ヒグチアイ、『進撃の巨人』EDテーマがバイラルチャート急上昇 アニメ映像と見事にマッチする力強く開放的な歌声
参照:https://spotifycharts.com/viral/jp/weekly/latest
Spotifyの「バイラルトップ50(日本)」は、最もストリーミング再生された曲をランク付けした「Spotify Top 50チャート」とは異なり、純粋にファンが聴いて共感共有した音楽のデータを示す指標を元に作られたプレイリスト。同チャートを1週間分集計した数値の今週分(2月3日公開:1月27日~2月2日集計分)のTOP10は以下の通り。
1位:GOT the beat「Step Back」
2位:Kep1er「WA DA DA」
3位:Jnr Choi & Sam Tompkins「TO THE MOON」
4位:ヒグチアイ「悪魔の子」
5位:JASPĘR「Hello」
6位:TAEYONG, JENO, HENDERY, YANGYANG, GISELLE「ZOO」
7位:Muni Long「Hrs and Hrs」
8位:imase「Have a nice day」
9位:ao「you too」
10位:Ashley Park「Mon Soleil from "Emily in Paris" Soundtrack」
今週は4位にランクインしたヒグチアイ「悪魔の子」をピックアップする。本曲は、1月9日より放送されているテレビアニメ『進撃の巨人 The Final Season Part 2』(NHK総合)のエンディングテーマである。『進撃の巨人 The Final Season Part 2』といえば、SiMが担当したオープニングテーマ「The Rumbling (TV Size)」が、1月29日付の米ビルボード・ホットハードロックソングチャートにて1位を獲得したことで世間を驚かせたばかりだが、「悪魔の子」も世界78カ国・地域のJ-POPランキングで1位を獲得している。「悪魔の子」が全編日本語詞であることを考えると、すごい快挙だ。

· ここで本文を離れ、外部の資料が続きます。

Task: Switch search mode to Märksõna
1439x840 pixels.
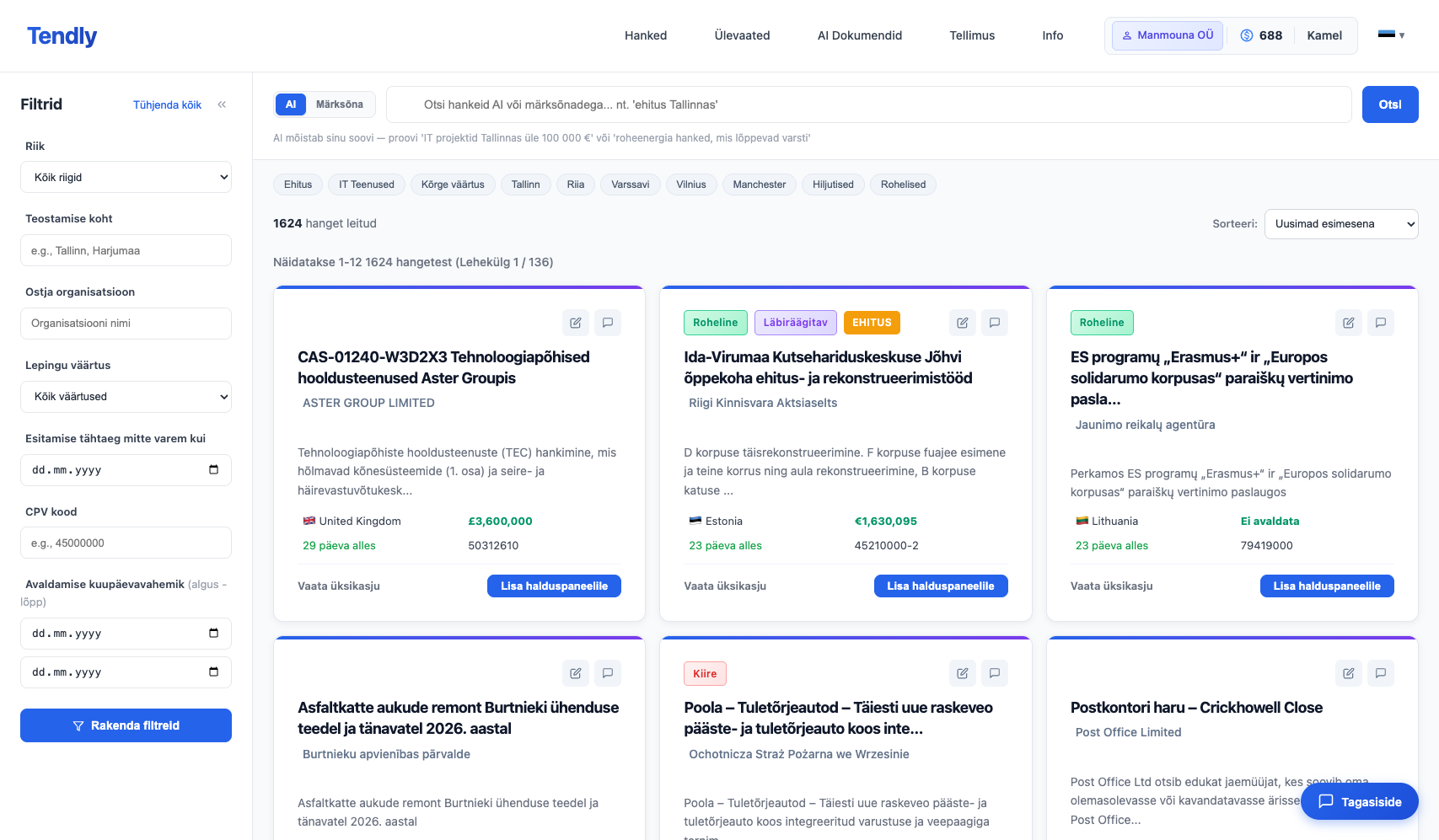Action: [x=339, y=104]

『進撃の巨人』は、2019年の時点でコミックスの紙・電子書籍での累計部数1億部を突破した漫画であると同時に、世界中に熱狂的なファンがいる日本屈指のグローバルコンテンツである。そのアニメ最終章が、前述した『進撃の巨人 The Final Season Part 2』である。原作の中でもハイライトシーンにあげられる“地ならしのシーン”が、アニメーションでどう表現されるのかも話題となり、放送前からこれまでのアニメシリーズ以上に注目を集めていた。そして楽曲もアニメ作品も、期待を超えたクオリティだった……さらに、オープニングテーマとエンディングテーマも見事なチャートアクションを収めている。

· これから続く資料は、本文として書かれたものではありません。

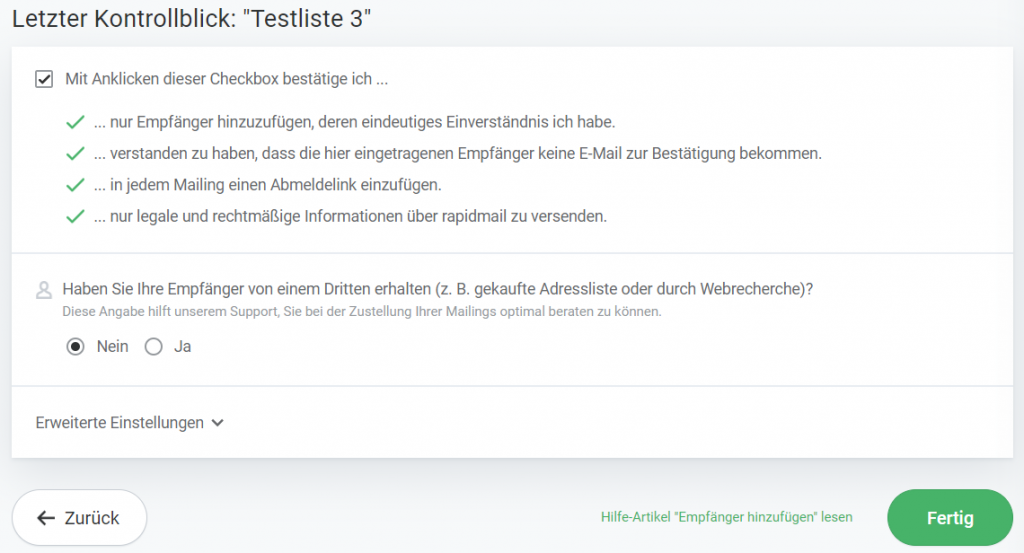The width and height of the screenshot is (1024, 553).
Task: Open the 'Empfänger hinzufügen' help article link
Action: pos(726,517)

ヒグチアイは小学4年生の頃から作曲を始め、18歳で鍵盤弾き語りシンガーソングライターとして音楽活動をスタートさせた。3カ月かけて全国50カ所のツアーを行うなど、地道な活動を経て2016年にメジャーデビューしており、「悪魔の子」は今年1月10日にリリースされた10タイトル目の配信限定シングルである。ヒグチアイの武器は、ラフマニノフのように高速で変則的な楽曲も難なく弾きこなすピアノのテクニックと、その歌声にある。中低音域を得意とするアルトボイスは、独特の力強さがある。ファルセットやフェイク、ブレスなども非常に上手いが、とても自然で嫌味がない。ここから、自分の声質やテクニックを熟知した上で、あえてストレートに歌い、真っ向勝負していることが窺える。ゆえに、歌声にしっかり感情を乗せることができているのだ。ヒグチアイの歌声には、哀しさ、虚しさ、切実さ、葛藤などを含んだ、人間の渦巻く感情が表れており、曲調に関わらず、歌い出しの最初の一音から、聴く者の心を揺さぶり捉えて離さない。